Input material:
○ ○ ○ ○

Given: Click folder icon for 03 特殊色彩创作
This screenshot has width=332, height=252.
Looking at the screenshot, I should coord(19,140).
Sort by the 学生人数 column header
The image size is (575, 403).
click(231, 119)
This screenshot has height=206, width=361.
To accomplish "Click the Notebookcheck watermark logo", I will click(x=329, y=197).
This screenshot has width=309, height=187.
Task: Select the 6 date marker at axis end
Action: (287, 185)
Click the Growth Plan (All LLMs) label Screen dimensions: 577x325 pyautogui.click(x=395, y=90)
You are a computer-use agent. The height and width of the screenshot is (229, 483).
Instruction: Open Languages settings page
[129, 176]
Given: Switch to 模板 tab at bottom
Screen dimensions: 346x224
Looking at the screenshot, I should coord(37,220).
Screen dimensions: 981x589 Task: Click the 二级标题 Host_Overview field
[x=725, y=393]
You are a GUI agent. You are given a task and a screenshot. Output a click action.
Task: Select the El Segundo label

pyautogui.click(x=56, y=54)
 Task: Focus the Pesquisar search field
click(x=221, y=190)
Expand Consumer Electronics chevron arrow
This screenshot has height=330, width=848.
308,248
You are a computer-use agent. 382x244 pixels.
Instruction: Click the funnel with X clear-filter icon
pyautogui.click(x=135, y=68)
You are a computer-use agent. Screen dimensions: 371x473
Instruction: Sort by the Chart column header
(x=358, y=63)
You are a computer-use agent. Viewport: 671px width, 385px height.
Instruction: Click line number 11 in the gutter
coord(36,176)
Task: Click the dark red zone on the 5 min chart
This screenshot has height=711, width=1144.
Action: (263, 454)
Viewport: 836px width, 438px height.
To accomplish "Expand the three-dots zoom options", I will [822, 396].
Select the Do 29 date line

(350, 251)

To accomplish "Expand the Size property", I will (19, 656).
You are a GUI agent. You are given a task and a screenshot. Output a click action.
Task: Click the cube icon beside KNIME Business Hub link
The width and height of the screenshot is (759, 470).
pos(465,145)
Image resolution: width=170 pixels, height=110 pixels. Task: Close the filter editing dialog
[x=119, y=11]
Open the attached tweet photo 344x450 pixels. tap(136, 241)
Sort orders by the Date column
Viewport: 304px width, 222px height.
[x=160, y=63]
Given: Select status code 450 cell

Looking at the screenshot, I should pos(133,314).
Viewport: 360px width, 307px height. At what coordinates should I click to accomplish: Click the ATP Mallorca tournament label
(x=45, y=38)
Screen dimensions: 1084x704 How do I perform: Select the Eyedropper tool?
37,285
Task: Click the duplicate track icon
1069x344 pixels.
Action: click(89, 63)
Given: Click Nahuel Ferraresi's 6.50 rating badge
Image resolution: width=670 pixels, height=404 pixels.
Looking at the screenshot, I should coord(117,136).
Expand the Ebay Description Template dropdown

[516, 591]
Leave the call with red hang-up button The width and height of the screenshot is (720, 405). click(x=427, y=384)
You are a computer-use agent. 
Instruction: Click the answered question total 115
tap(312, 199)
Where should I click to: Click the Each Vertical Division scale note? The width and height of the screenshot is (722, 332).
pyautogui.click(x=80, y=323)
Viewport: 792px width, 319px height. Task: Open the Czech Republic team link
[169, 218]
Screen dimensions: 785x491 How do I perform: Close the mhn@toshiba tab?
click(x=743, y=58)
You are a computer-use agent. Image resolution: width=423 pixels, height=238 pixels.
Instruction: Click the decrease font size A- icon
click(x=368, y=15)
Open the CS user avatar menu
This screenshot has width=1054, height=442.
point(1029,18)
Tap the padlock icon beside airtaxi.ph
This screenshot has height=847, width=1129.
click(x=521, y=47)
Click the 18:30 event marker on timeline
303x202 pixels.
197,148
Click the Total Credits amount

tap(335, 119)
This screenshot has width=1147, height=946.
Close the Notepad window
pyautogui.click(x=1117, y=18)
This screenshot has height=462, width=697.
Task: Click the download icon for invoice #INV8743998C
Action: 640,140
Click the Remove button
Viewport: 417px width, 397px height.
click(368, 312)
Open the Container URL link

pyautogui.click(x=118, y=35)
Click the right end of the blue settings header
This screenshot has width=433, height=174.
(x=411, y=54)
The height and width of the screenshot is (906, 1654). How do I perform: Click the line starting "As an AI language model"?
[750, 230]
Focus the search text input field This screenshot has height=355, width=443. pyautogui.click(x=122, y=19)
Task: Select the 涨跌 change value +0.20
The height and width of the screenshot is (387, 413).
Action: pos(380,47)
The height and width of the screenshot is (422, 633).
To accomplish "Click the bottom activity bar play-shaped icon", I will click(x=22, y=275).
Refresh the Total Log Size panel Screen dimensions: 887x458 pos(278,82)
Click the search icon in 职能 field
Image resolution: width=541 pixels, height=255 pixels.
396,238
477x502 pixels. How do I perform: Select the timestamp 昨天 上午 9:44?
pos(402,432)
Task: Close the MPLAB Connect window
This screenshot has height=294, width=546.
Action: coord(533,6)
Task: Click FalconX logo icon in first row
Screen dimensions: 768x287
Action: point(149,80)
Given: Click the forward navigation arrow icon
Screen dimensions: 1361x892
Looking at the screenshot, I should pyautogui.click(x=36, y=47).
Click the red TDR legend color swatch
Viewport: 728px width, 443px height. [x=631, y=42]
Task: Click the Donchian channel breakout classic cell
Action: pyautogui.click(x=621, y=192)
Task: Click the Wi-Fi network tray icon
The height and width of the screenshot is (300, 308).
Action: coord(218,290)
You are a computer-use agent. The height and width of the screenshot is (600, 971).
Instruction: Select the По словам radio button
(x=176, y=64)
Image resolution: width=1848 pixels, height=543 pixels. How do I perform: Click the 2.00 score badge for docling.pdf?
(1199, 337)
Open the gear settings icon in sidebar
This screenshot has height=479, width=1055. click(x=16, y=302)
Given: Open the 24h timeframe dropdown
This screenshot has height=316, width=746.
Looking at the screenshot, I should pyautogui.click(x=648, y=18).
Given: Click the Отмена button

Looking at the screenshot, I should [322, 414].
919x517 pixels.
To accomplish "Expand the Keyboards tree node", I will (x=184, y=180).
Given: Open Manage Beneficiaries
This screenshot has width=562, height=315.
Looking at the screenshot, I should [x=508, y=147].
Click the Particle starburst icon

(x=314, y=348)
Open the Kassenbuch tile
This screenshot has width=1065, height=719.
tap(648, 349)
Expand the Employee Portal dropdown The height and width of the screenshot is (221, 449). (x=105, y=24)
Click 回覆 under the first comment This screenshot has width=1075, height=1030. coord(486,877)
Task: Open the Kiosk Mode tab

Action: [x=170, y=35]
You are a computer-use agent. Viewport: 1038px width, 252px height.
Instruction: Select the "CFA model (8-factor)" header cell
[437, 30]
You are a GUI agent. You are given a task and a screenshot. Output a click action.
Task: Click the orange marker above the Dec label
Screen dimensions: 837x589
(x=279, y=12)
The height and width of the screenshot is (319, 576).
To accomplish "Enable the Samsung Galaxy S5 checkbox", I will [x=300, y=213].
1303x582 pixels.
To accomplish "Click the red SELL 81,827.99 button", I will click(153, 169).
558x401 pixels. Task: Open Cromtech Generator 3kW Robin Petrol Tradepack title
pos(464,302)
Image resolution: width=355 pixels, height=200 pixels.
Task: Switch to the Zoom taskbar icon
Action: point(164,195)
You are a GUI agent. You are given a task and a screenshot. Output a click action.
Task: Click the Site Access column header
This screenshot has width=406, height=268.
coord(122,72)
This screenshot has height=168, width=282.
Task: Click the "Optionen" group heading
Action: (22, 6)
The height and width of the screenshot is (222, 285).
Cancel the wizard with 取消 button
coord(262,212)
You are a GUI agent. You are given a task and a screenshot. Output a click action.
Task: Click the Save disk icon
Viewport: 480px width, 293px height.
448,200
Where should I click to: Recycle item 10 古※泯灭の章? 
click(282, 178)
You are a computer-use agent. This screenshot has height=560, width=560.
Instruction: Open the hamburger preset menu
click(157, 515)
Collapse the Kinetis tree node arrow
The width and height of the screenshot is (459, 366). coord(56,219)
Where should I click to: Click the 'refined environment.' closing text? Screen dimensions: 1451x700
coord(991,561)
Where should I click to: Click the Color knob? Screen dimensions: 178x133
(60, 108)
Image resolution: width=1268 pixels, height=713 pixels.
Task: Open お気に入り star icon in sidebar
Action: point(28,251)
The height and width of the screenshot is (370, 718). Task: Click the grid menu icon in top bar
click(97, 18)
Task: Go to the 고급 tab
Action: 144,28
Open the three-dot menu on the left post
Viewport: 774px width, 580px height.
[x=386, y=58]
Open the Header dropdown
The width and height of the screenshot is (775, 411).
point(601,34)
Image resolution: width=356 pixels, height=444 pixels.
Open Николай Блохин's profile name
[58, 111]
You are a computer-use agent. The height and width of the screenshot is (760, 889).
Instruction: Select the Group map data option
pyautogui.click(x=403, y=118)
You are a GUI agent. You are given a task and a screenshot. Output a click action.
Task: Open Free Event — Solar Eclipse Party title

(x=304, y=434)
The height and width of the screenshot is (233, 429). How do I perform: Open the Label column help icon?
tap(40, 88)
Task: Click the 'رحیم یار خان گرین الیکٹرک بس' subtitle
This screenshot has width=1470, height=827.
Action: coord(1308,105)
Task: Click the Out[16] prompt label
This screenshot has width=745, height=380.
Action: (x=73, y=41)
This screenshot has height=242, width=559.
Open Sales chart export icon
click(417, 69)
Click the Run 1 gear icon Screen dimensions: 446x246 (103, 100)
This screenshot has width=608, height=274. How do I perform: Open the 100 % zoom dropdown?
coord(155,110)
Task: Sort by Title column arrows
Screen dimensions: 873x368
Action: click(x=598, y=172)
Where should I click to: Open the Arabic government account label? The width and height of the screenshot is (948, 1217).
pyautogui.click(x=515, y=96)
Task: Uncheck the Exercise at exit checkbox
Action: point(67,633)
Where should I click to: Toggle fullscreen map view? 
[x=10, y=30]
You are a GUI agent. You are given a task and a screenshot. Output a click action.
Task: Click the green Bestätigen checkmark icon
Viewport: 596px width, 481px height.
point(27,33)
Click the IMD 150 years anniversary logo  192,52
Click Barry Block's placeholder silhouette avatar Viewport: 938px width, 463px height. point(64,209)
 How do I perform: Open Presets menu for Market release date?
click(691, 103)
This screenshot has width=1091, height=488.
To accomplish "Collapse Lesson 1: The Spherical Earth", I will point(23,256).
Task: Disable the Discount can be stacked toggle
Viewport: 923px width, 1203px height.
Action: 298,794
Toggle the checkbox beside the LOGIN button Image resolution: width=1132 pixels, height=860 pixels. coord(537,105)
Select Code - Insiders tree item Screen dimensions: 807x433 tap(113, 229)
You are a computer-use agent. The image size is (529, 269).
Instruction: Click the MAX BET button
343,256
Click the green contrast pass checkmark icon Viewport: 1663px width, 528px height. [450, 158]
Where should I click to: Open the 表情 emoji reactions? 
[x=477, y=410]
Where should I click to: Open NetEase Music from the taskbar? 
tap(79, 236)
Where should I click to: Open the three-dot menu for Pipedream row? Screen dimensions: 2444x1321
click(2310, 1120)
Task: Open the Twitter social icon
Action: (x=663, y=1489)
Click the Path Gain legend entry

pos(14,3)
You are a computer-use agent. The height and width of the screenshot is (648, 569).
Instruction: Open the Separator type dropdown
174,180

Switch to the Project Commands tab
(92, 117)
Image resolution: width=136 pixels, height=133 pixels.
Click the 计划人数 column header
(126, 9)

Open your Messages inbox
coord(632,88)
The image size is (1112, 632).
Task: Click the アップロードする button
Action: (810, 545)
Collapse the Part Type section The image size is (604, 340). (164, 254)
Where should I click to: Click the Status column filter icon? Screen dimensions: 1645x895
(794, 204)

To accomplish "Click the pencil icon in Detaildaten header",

○ ○ ○ ○

Work order: Repeat each line of the data above, exactly as it appears, from the first through the line that contains "Viewport: 836px width, 438px height.".

Written response:
Given: Click folder icon for 03 特殊色彩创作
This screenshot has width=332, height=252.
Looking at the screenshot, I should coord(19,140).
Sort by the 学生人数 column header
The image size is (575, 403).
click(231, 119)
This screenshot has height=206, width=361.
To accomplish "Click the Notebookcheck watermark logo", I will click(x=329, y=197).
This screenshot has width=309, height=187.
Task: Select the 6 date marker at axis end
Action: (287, 185)
Click the Growth Plan (All LLMs) label Screen dimensions: 577x325 pyautogui.click(x=395, y=90)
You are a computer-use agent. The height and width of the screenshot is (229, 483).
Instruction: Open Languages settings page
[129, 176]
Given: Switch to 模板 tab at bottom
Screen dimensions: 346x224
Looking at the screenshot, I should coord(37,220).
Screen dimensions: 981x589 Task: Click the 二级标题 Host_Overview field
[x=725, y=393]
You are a GUI agent. You are given a task and a screenshot. Output a click action.
Task: Select the El Segundo label

pyautogui.click(x=56, y=54)
 Task: Focus the Pesquisar search field
click(x=221, y=190)
Expand Consumer Electronics chevron arrow
This screenshot has height=330, width=848.
308,248
You are a computer-use agent. 382x244 pixels.
Instruction: Click the funnel with X clear-filter icon
pyautogui.click(x=135, y=68)
You are a computer-use agent. Screen dimensions: 371x473
Instruction: Sort by the Chart column header
(x=358, y=63)
You are a computer-use agent. Viewport: 671px width, 385px height.
Instruction: Click line number 11 in the gutter
coord(36,176)
Task: Click the dark red zone on the 5 min chart
This screenshot has height=711, width=1144.
Action: (263, 454)
Viewport: 836px width, 438px height.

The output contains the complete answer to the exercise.